There’s no question that countries with smart public policy frameworks drive critical medical innovation.
Existing research, like the U.S. Chamber International IP Index, has proven that countries with effective intellectual property (IP) infrastructure experience greater innovative output and better access to resulting innovations, like vaccines and therapeutics. But how can we demonstrate the impact of bad policy decisions? Look no further than the U.S. Chamber’s new Patient Access Report.
Data dive: This new report examines the national biopharmaceutical market for nine Organisation of Economic Co-operation and Development (OECD) economies and assesses the impact of their policies on access to innovative medicines. The research shows how imposing price controls and similar policies deters future innovation and access.
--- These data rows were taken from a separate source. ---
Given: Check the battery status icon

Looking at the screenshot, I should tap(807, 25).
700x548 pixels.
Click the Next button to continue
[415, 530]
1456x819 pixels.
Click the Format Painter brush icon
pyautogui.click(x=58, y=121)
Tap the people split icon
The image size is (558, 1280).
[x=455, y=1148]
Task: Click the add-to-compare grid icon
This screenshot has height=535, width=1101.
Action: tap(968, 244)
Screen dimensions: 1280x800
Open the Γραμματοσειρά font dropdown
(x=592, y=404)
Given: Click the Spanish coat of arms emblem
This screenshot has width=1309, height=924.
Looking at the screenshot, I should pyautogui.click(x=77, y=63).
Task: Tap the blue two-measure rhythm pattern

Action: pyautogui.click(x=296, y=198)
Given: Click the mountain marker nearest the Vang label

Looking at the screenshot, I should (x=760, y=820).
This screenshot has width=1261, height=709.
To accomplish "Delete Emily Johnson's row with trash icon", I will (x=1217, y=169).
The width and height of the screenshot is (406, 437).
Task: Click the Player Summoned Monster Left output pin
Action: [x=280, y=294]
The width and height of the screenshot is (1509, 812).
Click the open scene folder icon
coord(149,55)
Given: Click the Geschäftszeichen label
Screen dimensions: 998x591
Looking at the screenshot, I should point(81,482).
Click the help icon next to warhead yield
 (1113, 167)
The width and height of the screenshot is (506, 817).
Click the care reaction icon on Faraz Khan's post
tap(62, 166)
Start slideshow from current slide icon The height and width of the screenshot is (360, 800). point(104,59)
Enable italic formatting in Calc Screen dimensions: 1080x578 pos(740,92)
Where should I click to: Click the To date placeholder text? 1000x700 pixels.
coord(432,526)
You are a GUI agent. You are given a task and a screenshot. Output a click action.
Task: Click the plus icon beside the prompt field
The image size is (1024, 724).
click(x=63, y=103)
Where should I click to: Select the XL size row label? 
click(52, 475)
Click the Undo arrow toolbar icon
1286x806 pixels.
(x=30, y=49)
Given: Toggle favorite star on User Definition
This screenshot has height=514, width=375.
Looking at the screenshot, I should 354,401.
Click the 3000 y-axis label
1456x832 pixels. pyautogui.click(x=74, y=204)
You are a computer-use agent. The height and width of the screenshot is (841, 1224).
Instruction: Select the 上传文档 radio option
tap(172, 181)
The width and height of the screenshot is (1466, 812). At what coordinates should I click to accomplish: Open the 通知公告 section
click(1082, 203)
Relevant and timely: Most OECD economies widely use strict price controls. Before the recent passage of the Inflation Reduction Act (IRA), the U.S. was the sole OECD economy that did not impose direct national price controls.
What does that mean for me? Trouble, to put it simply. Countries that use price controls experience serious consequences that affect their citizens, such as:
- Fewer biopharmaceutical product launches: The lowest-performing economies in the study, Canada, Japan, South Korea, and Australia, have seen significantly fewer biopharmaceutical product launches than the United States over the past 20 years.
- Fewer biologics: Countries with the most severe cost containment policies, like South Korea and Australia, have seen fewer than half of new biologics launched compared to other countries over the past 20 years. Additionally, only 49% of new biologics launched in the U.S. over the last 20 years were available in South Korea, while only 38% were available in Australia.
- Delayed access to treatments: In Germany, whose overall score was 63.94%, patients wait an average of 133 days to access new treatments.
A wake-up call: It’s clear that price controls and containment measures harm biopharmaceutical innovation and patient access. So why isn’t the U.S. government abandoning such efforts included in the IRA?
Our take: U.S. government officials must consider the implications of price controls on patients before implementing the proposed IRA framework. Implementing the IRA will undermine the ecosystem that empowered the U.S. to become one of the most innovative countries in the world, not to mention the damage the pipeline of new medical breakthroughs developed, introduced, and available in our country.
So, tell our leaders: Follow the data and reconsider price controls in the IRA.